The Anatomy of a Rule
The building block of Snakemake is the rule. Think of it as a recipe. To make a dish, you need ingredients (inputs), a kitchen (the environment), and a set of instructions (the shell command).
PYTHON
rule skim_data:
input:
"raw_data.txt"
output:
"skimmed_data.txt"
shell:
"grep 'Signal' {input} > {output}"
Important Properties:
- Rule Name: Must be unique.
- Input/Output: These are strings (or lists of strings). Snakemake uses these to “connect the dots” between rules.
-
Shell: The bash command to execute. Notice the
{input}and{output}placeholders—Snakemake automatically fills these in with the paths you defined above.
Understanding the Syntax
A Snakefile is essentially a Python script with some
extra keywords added. This is powerful because it means you can use
Python variables, functions, and libraries directly in your workflow
definition.
-
Indentation matters: Just like in Python, Snakemake
uses indentation (usually 4 spaces) to group code blocks. The
input,output, andshelldirectives must be indented relative to therule. -
Strings: File paths and commands are strings, so
they must be enclosed in quotes (
"..."or'...'). -
Comments: Use
#for comments, just like in Python/Bash. - Lists: If a rule has multiple inputs or outputs, you can list them with commas:
Running the Rule
- Create dummy data:
Create a
Snakefilewith the content shown above.Run Snakemake. We must tell it what file we want to generate:
BASH
pixi run snakemake --cores 1 skimmed_data.txt
# if you run snakemake from a conda environment or pip, use:
# snakemake --cores 1 skimmed_data.txt
If successful, you will see Finished jobid: 0.
OUTPUT
Assuming unrestricted shared filesystem usage.
host: gluon
Building DAG of jobs...
Using shell: /usr/bin/bash
Provided cores: 1 (use --cores to define parallelism)

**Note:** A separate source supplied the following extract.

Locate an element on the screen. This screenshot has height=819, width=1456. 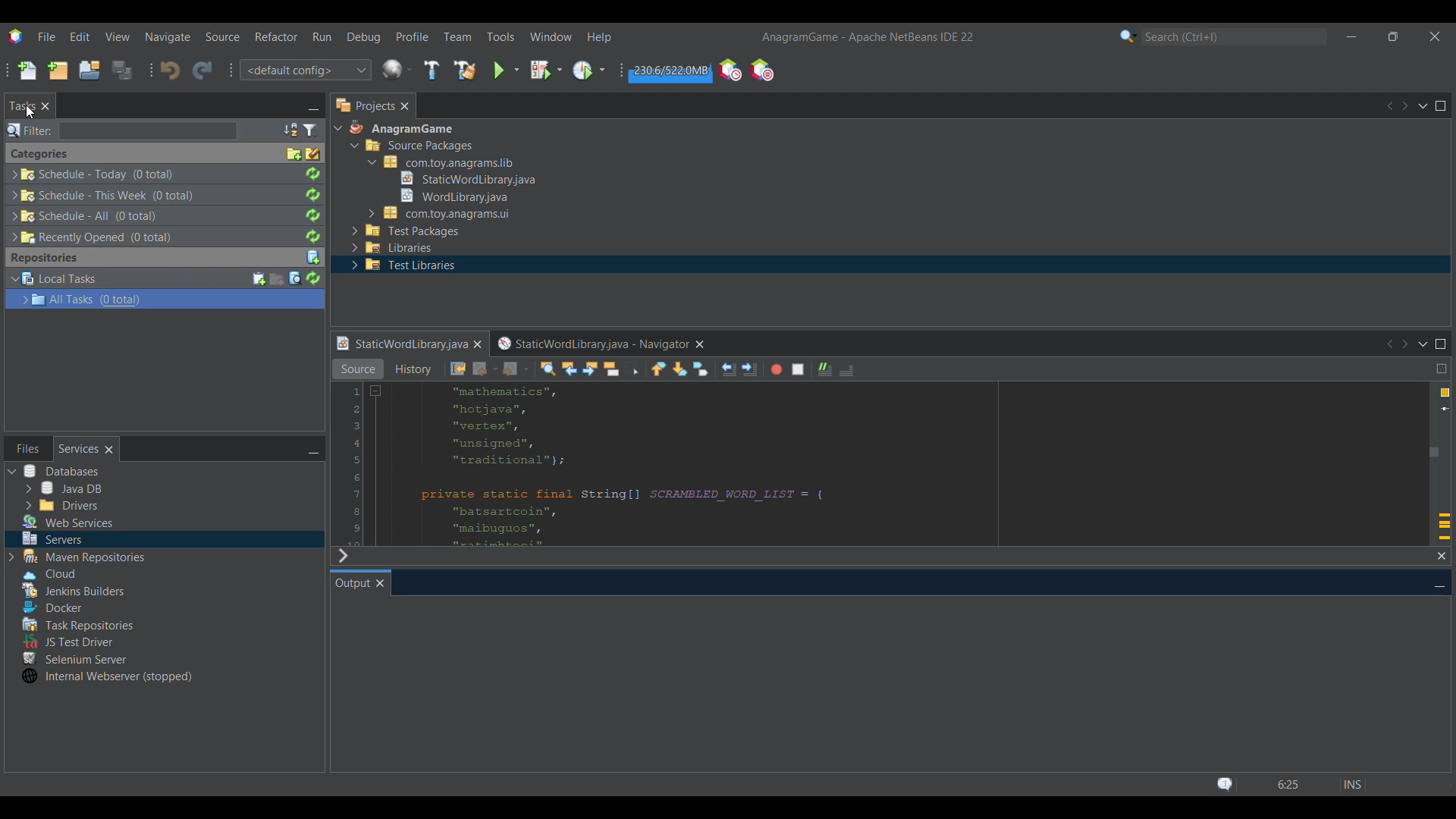
Refresh is located at coordinates (312, 278).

Rules claiming more threads will be scaled down.
Job stats:
job count
--------- -------
skim_data 1
total 1
Select jobs to execute...
Execute 1 jobs...
[Sun Feb 8 12:05:08 2026]
localrule skim_data:
input: raw_data.txt
output: skimmed_data.txt
jobid: 0
reason: Missing output files: skimmed_data.txt
resources: tmpdir=/tmp
[Sun Feb 8 12:05:08 2026]
Finished jobid: 0 (Rule: skim_data)
1 of 1 steps (100%) done
Syntax Error Hunt
Intentionally break your indentation (remove a space before
input:). Run the command again.
What error does Snakemake give you?
This IndentationError is the most common error you will
encounter.
- A
Snakefiledefines the workflow. - A
rulecontainsinput,output, and ashellcommand. - You execute the workflow by asking for the output file, not the rule name.